Collective action specialist Pogust Goodhead does not need to disclose its funding agreement, judges dealing with the ongoing ‘dieselgate’ group claim have ruled. 

The judgment, written jointly by Mrs Justice Cockerill and Mr Justice Constable, deals with two applications relating to funding disclosure and Mercedes documents, which were unable to be dealt with during a case management hearing earlier this month.

Although the funding disclosure application failed, the judges said ‘it will be appropriate to revisit the issue relatively shortly, to the extend it is pursued’.

Several defendants sought information on Pogust Goodhead’s funding position, including a copy of all agreements for finance, credit or funding, or documents explaining the terms on which funding has been provided to the firm or the distribution of the recoveries of damages or costs by the funders Gramercy and/or North Wall Capital LLC.

The judgment states: ‘The claimants’ claims can only be advanced, self-evidently, because of the provision of funding during the progression of the litigation. That funding is provided directly to Pogust Goodhead by the funders, rather than to the claimants and from the claimants to Pogust Goodhead by way of fees.

‘It is unrealistic, however, to suggest that this routing of funds is, in and of itself, sufficient to mean that the arrangements can in no circumstances amount to “contributing or agreeing to contribute to” the claimant’s costs for the purposes of the first limb of [CPR] rule 25.14(2) [relating to security against costs].’
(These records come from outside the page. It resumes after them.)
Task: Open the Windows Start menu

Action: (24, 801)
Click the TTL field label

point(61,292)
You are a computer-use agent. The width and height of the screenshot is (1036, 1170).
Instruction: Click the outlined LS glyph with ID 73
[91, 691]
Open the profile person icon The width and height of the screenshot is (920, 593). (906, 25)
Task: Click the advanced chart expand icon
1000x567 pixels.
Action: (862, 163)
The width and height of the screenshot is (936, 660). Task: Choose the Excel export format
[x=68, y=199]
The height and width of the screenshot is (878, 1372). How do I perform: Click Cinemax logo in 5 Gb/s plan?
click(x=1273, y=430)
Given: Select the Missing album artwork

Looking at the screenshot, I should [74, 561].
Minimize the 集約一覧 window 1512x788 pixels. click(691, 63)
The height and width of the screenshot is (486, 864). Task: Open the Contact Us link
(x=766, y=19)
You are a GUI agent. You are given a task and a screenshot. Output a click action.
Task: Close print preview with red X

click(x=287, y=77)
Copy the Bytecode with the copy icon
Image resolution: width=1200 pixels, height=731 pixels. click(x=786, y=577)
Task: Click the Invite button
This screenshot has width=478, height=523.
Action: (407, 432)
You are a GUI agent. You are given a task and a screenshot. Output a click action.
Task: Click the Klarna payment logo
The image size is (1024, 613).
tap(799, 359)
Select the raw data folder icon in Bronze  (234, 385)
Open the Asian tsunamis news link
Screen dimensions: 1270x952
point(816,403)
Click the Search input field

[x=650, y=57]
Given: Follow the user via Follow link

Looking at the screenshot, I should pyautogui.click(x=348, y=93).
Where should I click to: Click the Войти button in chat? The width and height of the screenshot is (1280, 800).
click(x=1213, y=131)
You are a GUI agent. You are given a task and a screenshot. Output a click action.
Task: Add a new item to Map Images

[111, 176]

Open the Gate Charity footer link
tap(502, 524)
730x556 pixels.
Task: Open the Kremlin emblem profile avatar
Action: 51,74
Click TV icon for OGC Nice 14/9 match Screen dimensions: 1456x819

The judges said there was a ‘potential disclosability of the terms of a funding agreement’ referring to the ‘substance, and not just the form, of the funding arrangement’. They highlighted ‘some concern’ with the application, including that it ‘may be premature…without considering submissions from the party against whom the security for costs application would be made and from whom the disclosure is, in reality, sought in circumstances where it appears to be accepted that no application would be made against Pogust Goodhead itself’.

A three-day costs management hearing is scheduled for June when costs budgets are expected to be fixed to spring 2026.

Declining the order disclosure, the judges said the issue would be ‘appropriate to revisit’ after the budgets have been fixed. It added that any funders against whom disclosure is sought ‘will have to be joined/in attendance to advance submissions’.

The Mercedes defendants also applied for an order that certain documents which contain ‘sensitive commercial information’ can be used for the purposes of the litigation but not otherwise.

The judges said ‘much of the information…is anodyne or already in the public domain’. They added: ‘The principle of open justice demands that documents read or referred to in a public hearing be available to the public unless there are good reasons otherwise. The Mercedes defendants have failed to persuade us that, as regards the materials that are the subject of this application, there are such good reasons.’